Mr. Thornton noted that the rapid change in the cyber-insurance market is a reflection of changes in cyber exposures. Much of that can be attributed to the rise of ransomware attacks and the increase in remote working resulting from organizations' responses to the COVID-19 pandemic.
While data breaches are still a component of what businesses should consider in cyber exposures, cyber risk has moved beyond data breaches to include such perils as business interruption from a ransomware event, liability issues, or crime exposures, he said.
"In the past, businesses thought that people that had cyber exposure were people with lots of credit cards or lots of healthcare information," Mr. Thornton said. "It's really any business that's utilizing technology that has a whole set of these exposures."

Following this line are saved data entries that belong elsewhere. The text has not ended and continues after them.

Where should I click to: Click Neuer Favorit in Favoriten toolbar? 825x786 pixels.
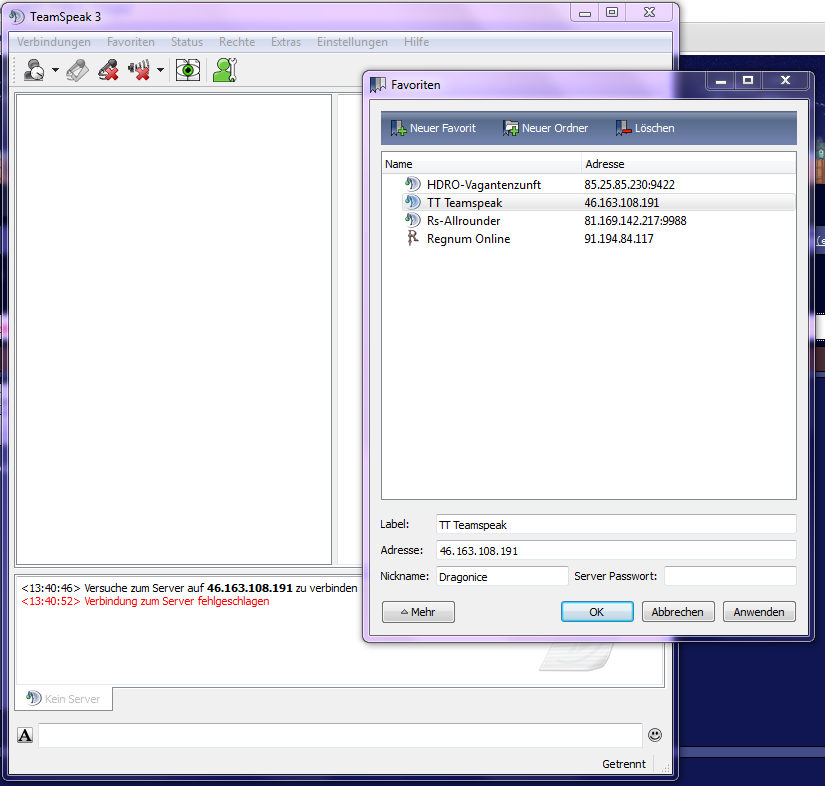433,128
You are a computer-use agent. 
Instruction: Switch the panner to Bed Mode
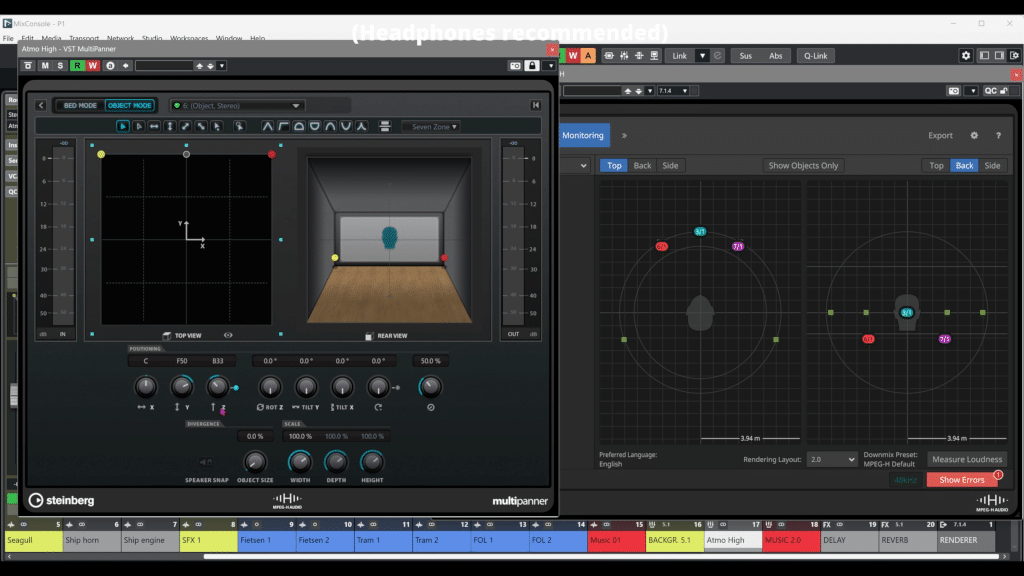80,105
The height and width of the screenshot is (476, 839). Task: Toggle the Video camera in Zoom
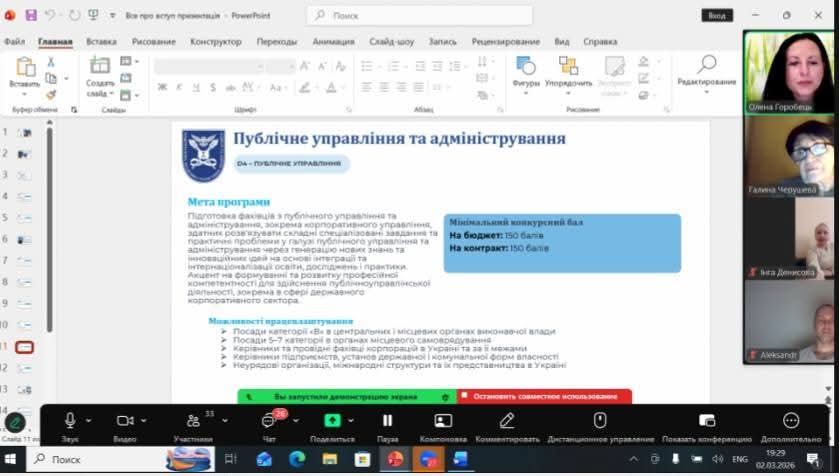click(125, 421)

"I think there's a recognition that every company is a technology company," said Mr. Cooksley. "And that really drives the overall enterprise risk management of the organization."
In addition, the cyber-insurance industry's risk bearers are coming to grips with the need to move more quickly than they have in the past on adapting to exposures. "With cyber, we might have a new type of disaster happen yesterday that we weren't contemplating," he said.
Hugh Barrett, vice president, technical solutions, at Telos and co-inventor of the company's Xacta cyber-risk management and compliance platform, noted the trend of many companies embracing cloud technology services. Moving to the cloud doesn't free organizations from cyber-security responsibilities or potential cyber exposures, however, he noted.
"Depending which cloud you move to, there's always a shared responsibility model in the cloud," Mr. Barrett said. But the business moving to the cloud still has risk control requirements they must meet, even though the cloud provider will provide some controls, he said.
"Moving to the cloud, the problem of cyber threats doesn't change," Mr. Barrett said. "The same due diligence needs to be taken into consideration regardless of where you're hosting your IT systems."
Mr. Thornton offered a similar opinion. "When you're using a third party like a cloud provider or otherwise, that doesn't offload you of the responsibility or the exposure," he said.
Rajeev Gupta, cofounder and chief product officer at Cowbell Cyber, acknowledged that there has been a significant shift in the cyber-insurance market over the past few years. That shift includes insurers' eliminating so-called silent cyber coverage that might have been provided in other lines such as property policies. Now, "the only way to really get cyber is stand-alone cyber," Mr. Gupta said.
Ultimately, the cyber-insurance market will move beyond its current challenges and become more stable, Mr. Gupta suggested. "The current disconnect between supply and demand is going to fix itself," he said.